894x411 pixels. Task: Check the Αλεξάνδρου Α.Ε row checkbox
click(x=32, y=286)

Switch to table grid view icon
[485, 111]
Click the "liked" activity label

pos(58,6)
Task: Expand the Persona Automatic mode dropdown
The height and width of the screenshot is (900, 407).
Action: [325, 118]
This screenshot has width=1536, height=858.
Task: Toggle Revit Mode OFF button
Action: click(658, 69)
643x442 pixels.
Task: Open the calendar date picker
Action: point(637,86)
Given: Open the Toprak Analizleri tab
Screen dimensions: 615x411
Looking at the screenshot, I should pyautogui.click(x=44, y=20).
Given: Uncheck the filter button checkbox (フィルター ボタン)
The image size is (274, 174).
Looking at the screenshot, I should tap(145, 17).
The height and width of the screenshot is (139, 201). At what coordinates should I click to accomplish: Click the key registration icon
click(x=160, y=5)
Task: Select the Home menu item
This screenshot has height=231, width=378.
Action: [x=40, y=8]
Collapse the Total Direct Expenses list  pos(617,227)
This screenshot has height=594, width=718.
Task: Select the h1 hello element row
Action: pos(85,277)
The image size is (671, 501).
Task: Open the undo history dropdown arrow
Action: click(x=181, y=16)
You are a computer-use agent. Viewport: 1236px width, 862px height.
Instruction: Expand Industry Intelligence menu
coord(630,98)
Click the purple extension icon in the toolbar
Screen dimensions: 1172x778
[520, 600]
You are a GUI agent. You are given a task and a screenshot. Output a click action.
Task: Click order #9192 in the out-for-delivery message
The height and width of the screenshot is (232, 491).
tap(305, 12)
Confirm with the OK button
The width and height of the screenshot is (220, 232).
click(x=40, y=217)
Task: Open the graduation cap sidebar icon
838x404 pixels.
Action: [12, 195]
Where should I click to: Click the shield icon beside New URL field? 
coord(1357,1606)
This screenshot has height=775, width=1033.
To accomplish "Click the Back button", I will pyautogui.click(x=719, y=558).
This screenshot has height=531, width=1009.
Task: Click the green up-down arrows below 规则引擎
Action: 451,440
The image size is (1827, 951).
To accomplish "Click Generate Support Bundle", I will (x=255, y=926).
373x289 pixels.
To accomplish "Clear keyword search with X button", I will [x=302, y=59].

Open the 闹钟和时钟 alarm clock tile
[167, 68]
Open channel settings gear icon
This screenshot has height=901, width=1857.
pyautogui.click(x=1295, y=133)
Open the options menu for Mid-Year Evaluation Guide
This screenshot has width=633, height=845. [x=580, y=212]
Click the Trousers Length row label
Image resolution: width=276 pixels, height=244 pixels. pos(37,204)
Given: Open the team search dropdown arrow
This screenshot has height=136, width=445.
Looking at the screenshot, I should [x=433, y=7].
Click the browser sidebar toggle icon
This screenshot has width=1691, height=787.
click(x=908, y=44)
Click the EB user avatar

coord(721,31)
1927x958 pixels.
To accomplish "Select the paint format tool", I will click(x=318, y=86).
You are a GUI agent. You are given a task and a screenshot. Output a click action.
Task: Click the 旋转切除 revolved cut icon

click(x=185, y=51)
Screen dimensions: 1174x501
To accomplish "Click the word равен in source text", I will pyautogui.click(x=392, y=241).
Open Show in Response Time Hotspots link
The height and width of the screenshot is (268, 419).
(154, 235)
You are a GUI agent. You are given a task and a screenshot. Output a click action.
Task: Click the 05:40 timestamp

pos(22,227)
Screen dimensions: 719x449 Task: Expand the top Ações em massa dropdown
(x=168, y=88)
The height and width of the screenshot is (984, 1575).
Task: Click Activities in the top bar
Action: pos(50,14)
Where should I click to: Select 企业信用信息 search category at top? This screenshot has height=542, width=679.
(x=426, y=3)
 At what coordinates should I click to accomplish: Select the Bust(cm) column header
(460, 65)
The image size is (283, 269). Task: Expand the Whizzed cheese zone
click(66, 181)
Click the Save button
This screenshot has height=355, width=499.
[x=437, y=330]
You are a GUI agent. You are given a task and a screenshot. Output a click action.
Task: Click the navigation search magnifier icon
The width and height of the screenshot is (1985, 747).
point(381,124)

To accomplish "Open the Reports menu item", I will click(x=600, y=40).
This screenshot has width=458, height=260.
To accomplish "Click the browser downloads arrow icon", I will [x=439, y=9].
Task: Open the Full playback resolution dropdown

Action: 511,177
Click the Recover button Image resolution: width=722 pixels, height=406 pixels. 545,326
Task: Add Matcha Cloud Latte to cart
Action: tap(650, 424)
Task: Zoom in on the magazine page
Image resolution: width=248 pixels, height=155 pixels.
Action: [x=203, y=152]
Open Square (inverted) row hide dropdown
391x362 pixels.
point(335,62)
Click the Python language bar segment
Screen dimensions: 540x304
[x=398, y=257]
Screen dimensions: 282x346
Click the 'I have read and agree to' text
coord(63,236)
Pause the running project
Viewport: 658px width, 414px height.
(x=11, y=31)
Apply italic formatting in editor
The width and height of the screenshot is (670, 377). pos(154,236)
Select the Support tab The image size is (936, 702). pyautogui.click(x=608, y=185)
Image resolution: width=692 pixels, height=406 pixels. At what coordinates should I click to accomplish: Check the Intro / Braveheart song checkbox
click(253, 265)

=-=-=

WHAT YOU ARE ASKED TO DO: Please switch "Recover" to "Restore" in the part of the items that opens with the line containing "This screenshot has width=458, height=260." and closes with the end of the items, and give those lines again with nothing else changed.

ANSWER TO THE PROBLEM:
This screenshot has width=458, height=260.
To accomplish "Click the browser downloads arrow icon", I will [x=439, y=9].
Task: Open the Full playback resolution dropdown

Action: 511,177
Click the Restore button Image resolution: width=722 pixels, height=406 pixels. 545,326
Task: Add Matcha Cloud Latte to cart
Action: tap(650, 424)
Task: Zoom in on the magazine page
Image resolution: width=248 pixels, height=155 pixels.
Action: [x=203, y=152]
Open Square (inverted) row hide dropdown
391x362 pixels.
point(335,62)
Click the Python language bar segment
Screen dimensions: 540x304
[x=398, y=257]
Screen dimensions: 282x346
Click the 'I have read and agree to' text
coord(63,236)
Pause the running project
Viewport: 658px width, 414px height.
(x=11, y=31)
Apply italic formatting in editor
The width and height of the screenshot is (670, 377). pos(154,236)
Select the Support tab The image size is (936, 702). pyautogui.click(x=608, y=185)
Image resolution: width=692 pixels, height=406 pixels. At what coordinates should I click to accomplish: Check the Intro / Braveheart song checkbox
click(253, 265)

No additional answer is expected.